• Job
Can you repeat every line of the material from the line with "Task: Click Exago's 87% satisfaction bar" up to and including the line with "tap(484, 309)", offsetting each click coordinate in the answers by adding 80 to it and leaving all other text unchanged?

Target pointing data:

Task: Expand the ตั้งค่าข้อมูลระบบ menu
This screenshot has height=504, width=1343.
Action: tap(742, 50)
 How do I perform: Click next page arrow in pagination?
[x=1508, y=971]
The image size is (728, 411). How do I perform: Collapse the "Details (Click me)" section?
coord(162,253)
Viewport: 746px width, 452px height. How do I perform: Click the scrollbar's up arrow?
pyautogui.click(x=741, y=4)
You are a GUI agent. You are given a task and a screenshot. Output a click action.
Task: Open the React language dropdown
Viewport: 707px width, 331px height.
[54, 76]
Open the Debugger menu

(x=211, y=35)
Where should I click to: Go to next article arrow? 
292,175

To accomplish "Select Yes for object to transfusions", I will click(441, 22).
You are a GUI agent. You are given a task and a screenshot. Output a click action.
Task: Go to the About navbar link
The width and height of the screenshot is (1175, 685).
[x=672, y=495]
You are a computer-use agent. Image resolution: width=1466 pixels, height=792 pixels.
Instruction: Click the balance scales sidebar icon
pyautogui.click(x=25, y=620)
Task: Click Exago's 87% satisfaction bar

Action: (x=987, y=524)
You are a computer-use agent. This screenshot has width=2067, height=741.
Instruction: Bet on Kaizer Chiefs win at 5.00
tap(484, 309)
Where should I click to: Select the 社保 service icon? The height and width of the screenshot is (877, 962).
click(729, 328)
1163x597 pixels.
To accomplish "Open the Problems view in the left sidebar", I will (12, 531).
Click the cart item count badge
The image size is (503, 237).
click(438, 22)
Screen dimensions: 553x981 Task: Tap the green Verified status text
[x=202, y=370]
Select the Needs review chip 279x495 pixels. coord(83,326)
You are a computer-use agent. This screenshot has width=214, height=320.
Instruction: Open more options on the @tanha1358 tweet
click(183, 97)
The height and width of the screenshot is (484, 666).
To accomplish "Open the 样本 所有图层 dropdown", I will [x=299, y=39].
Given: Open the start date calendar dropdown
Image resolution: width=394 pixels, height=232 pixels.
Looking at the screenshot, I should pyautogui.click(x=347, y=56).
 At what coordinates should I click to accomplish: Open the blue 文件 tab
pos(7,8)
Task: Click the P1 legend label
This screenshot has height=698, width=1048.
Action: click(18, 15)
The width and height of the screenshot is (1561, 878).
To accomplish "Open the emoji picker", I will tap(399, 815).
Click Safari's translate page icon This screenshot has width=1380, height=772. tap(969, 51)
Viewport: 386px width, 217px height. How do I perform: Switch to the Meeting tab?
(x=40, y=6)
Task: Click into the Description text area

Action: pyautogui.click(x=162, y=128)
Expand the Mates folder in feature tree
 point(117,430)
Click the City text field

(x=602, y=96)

• Complete response
Task: Click Exago's 87% satisfaction bar

Action: (x=1067, y=604)
You are a computer-use agent. This screenshot has width=2067, height=741.
Instruction: Bet on Kaizer Chiefs win at 5.00
tap(564, 389)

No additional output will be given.